ひとつ、非互換に気づいた。nerdctl では run で -d と --rm が同時に使えない。ゴミを残したくないからよく使うんだけどなあ。
$ lima nerdctl run -d --rm -p 8080:80 nginx:alpine
FATA[0000] flag -d and --rm cannot be specified together
exit status 1
docker build / docker push
lima コマンド実行時の working dictory が仮想マシン内にも引き継がれるのでホームディレクトリ配下であれば docker build -t xxx . と実行しても、仮想マシン内の同じディレクトリで実行されるので build が可能となっているようだ。
docker login (nerdctl login) も当然仮想マシン内でログインするのだが、/Users/teraoka は Read-Only だし、Linux でのホームディレクトリは /home/teraoka.linux になっており、ログイン情報は /home/teraoka.linux/.docker/config.json に書かれます。keychain は使えない。
ログインしてしまえば docker push も可能です。
docker-compose
試していませんが nerdctl には compose サブコマンドがあります。
$ lima nerdctl compose
NAME:
nerdctl compose - Compose
USAGE:
nerdctl compose command [command options] [arguments...]
COMMANDS:
up Create and start containers
logs View output from containers.
build Build or rebuild services
down Remove containers and associated resources
help, h Shows a list of commands or help for one command
OPTIONS:
--file value, -f value Specify an alternate compose file
--project-directory value Specify an alternate working directory
--project-name value, -p value Specify an alternate project name
--env-file value Specify an alternate environment file
--help, -h show help (default: false)
次のようにして使えるようです。
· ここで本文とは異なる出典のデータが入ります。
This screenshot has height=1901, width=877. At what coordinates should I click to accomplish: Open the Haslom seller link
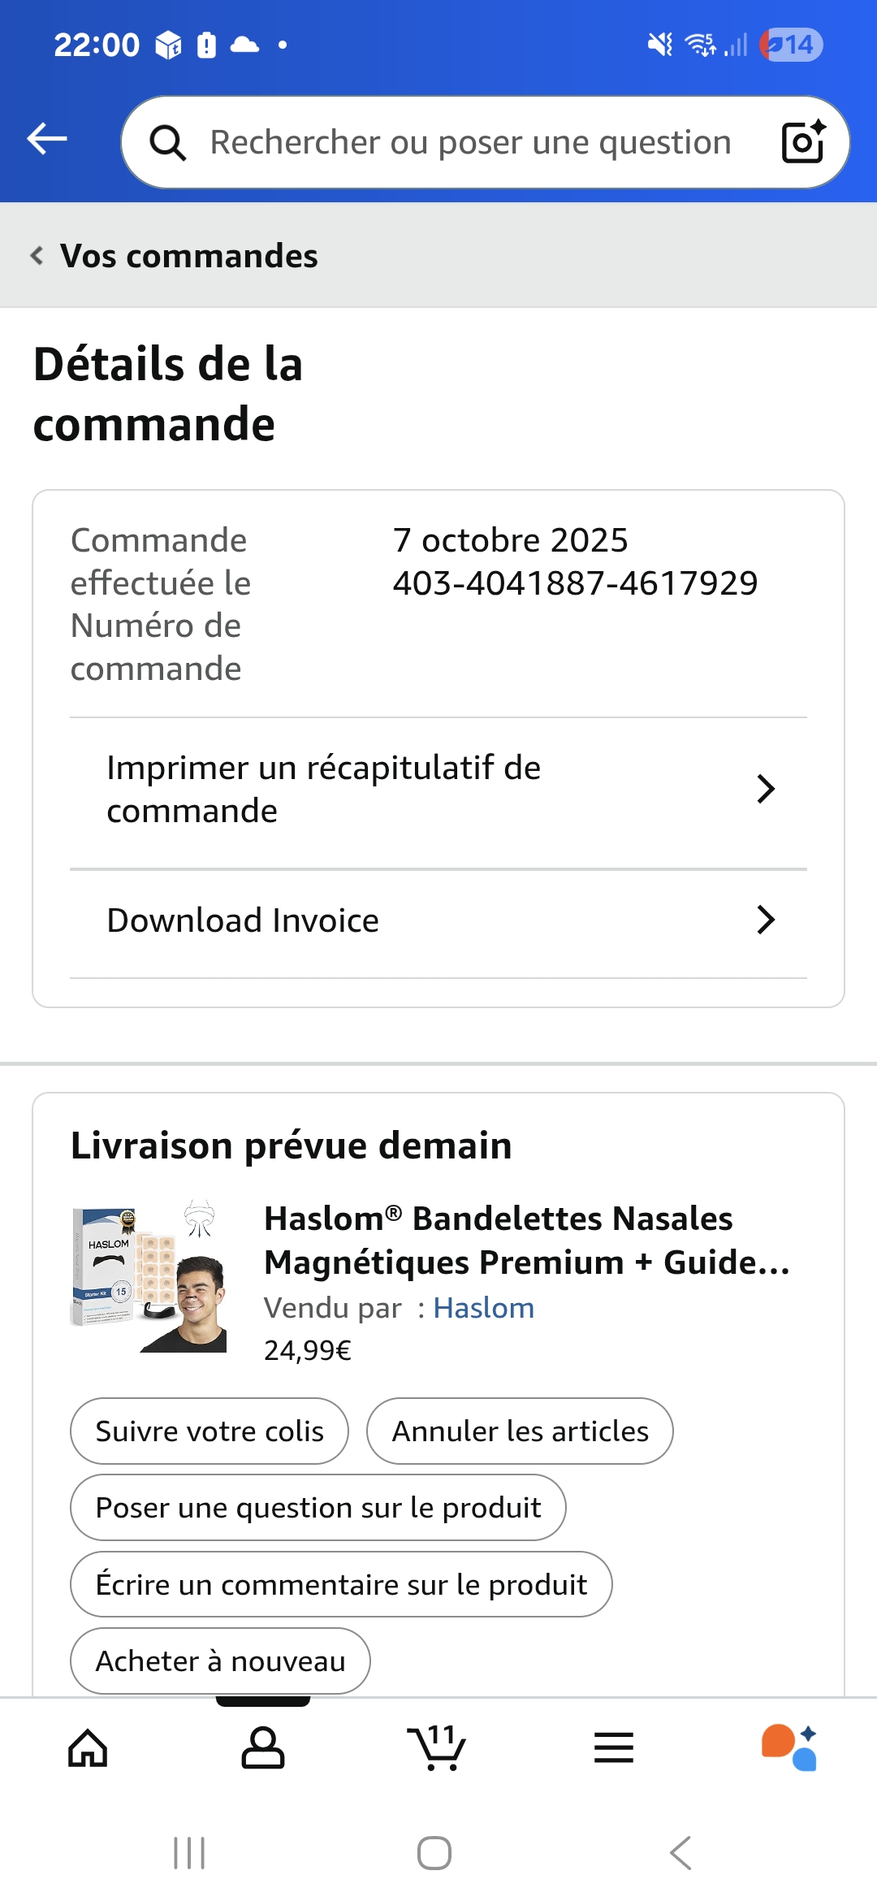[x=484, y=1308]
本家 docker-compose も新しいバージョンは docker のサブコマンドになっていますね。
$ lima nerdctl compose -f ./examples/compose-wordpress/docker-compose.yaml up
nerdctl の GitHub repository に example があります。
まとめ
Minikube や Docker Desktop との違いとして nerdctl コマンドは Linux 仮想マシン内にあるというところが大きいですね。ここを意識できていればまずまず使えるんじゃないでしょうか。
Docker Desktop の volume mount 機能は便利ですね。